(Data extract)

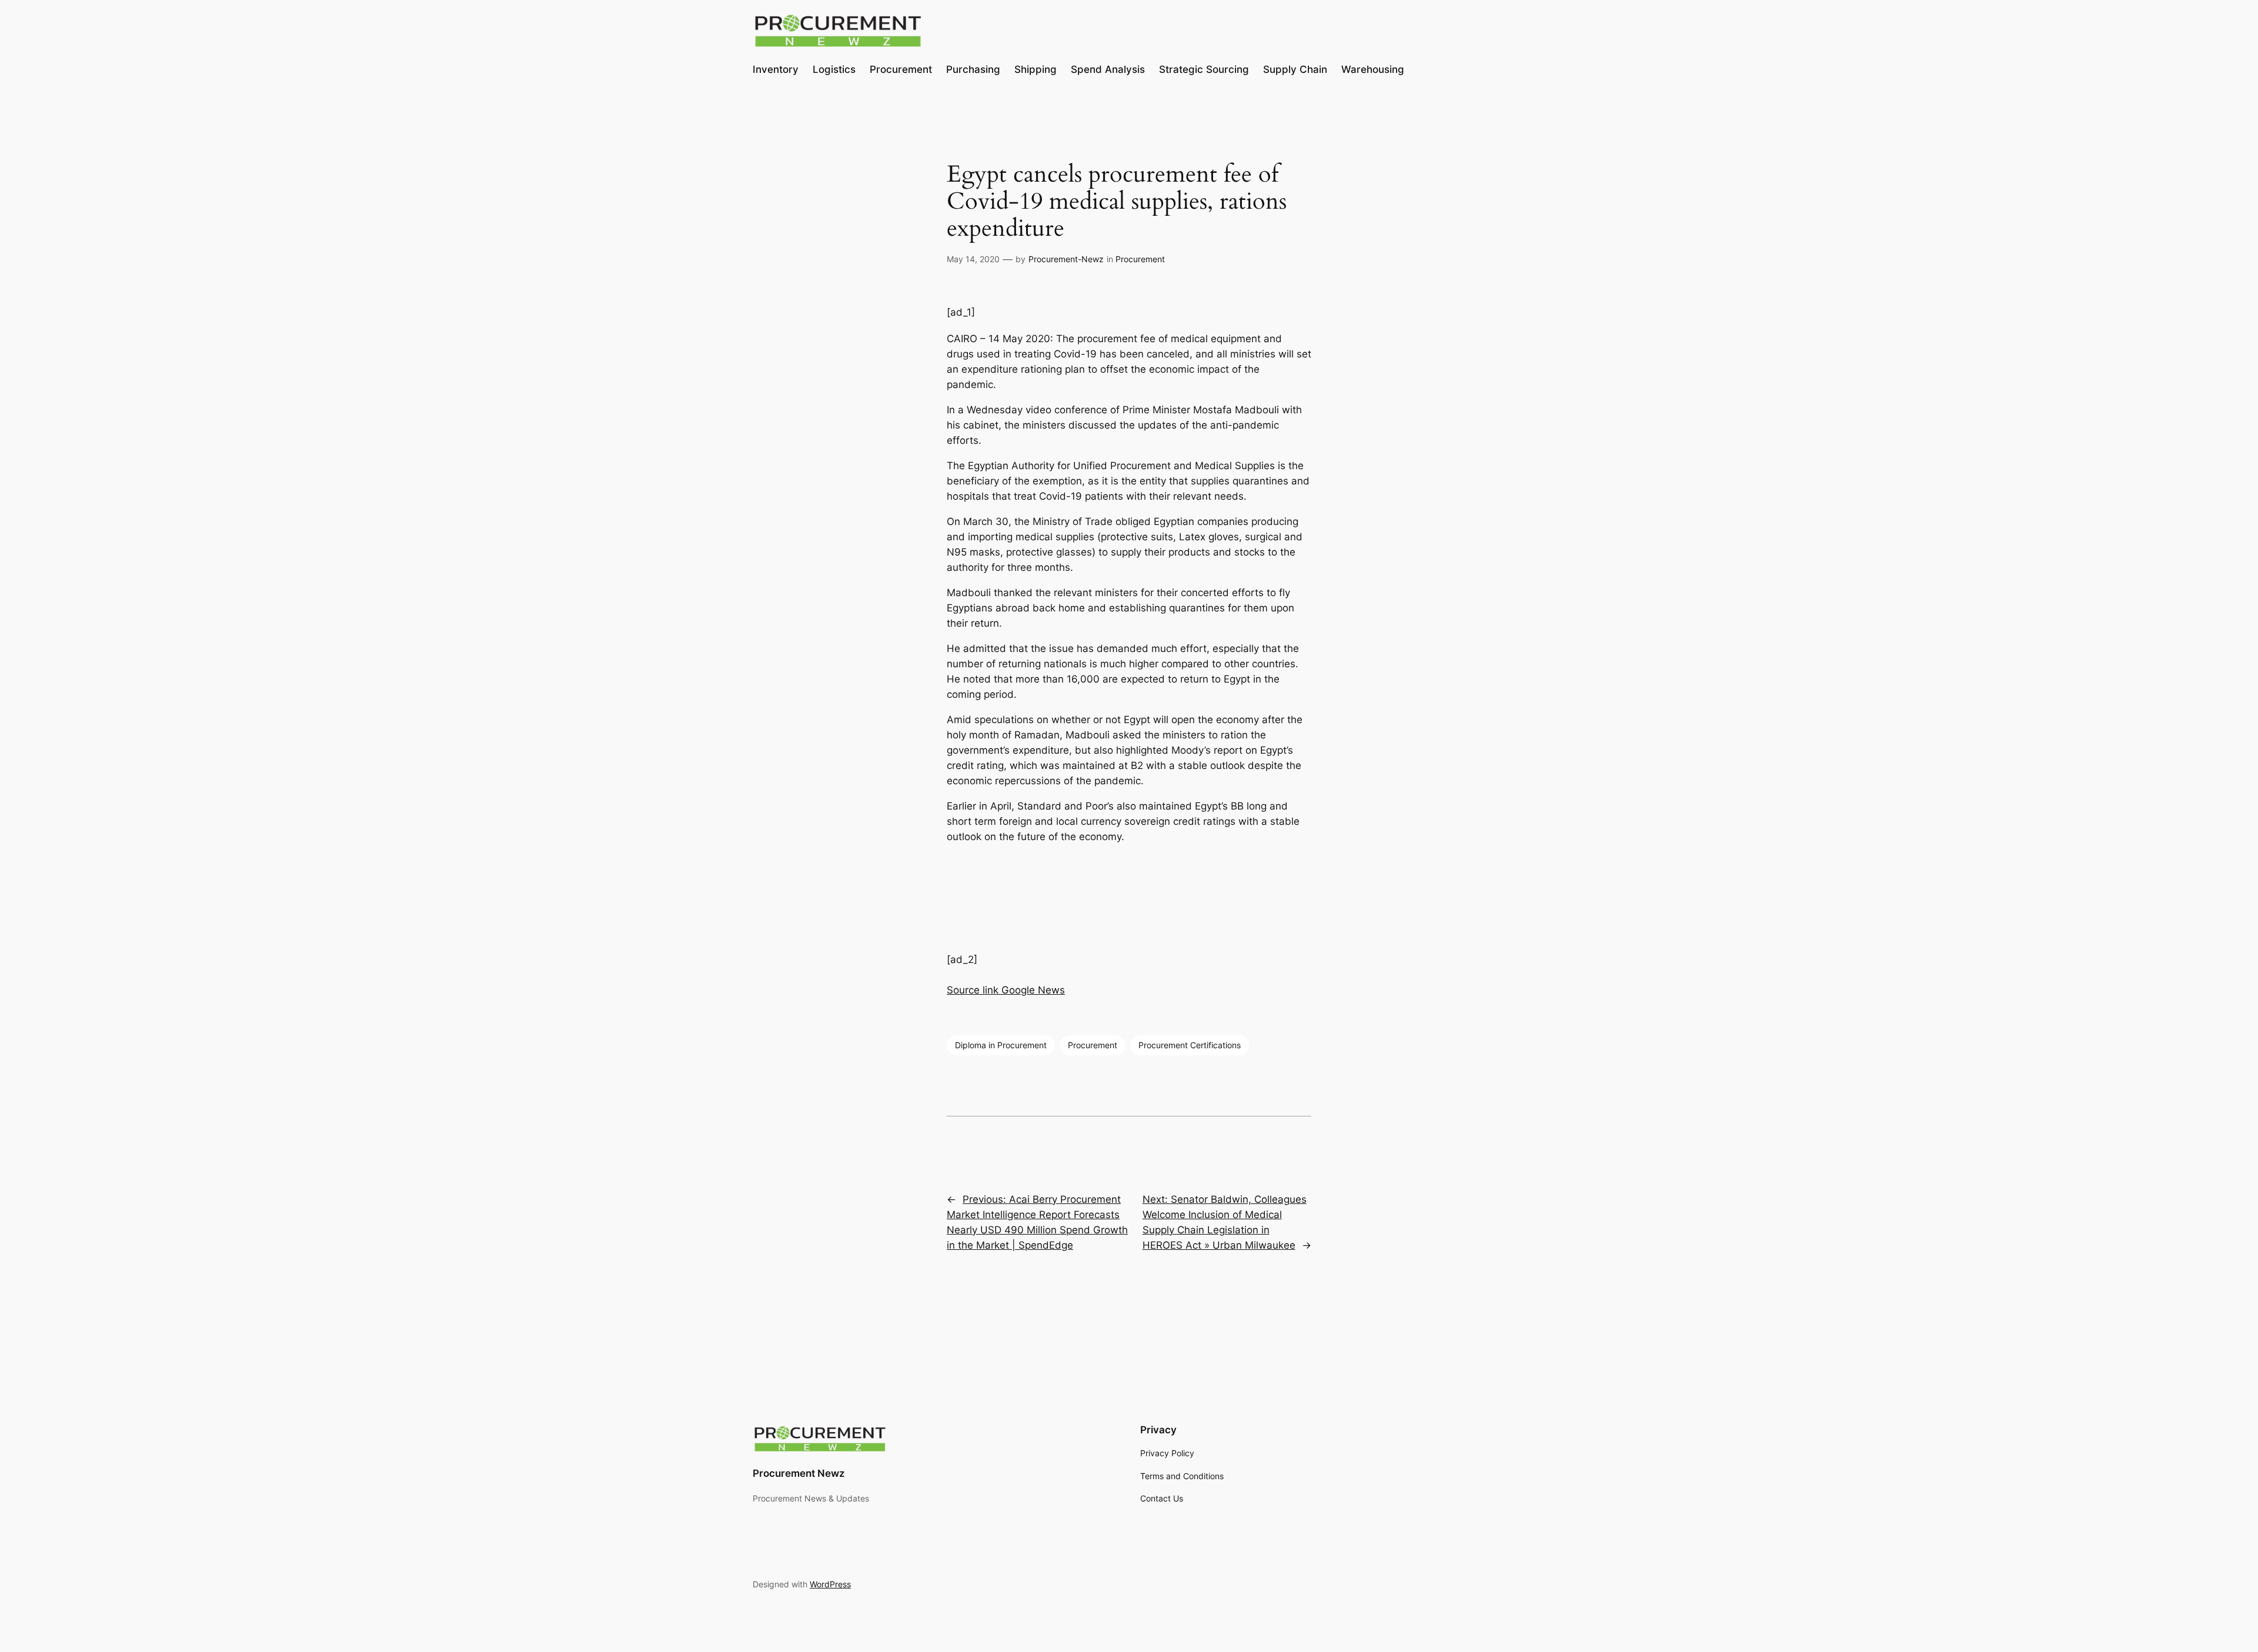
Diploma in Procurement (1001, 1045)
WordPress (830, 1584)
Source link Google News (1006, 990)
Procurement (1140, 259)
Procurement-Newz (1066, 259)
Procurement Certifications (1189, 1045)
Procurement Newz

(End Data extract)

▸ **How to complete this task**
Retype exactly, please, each line from the line that contains "Procurement-Newz (1066, 259)" through the last line of the entries above, with nothing added.

▸ **Answer area**
Procurement-Newz (1066, 259)
Procurement Certifications (1189, 1045)
Procurement Newz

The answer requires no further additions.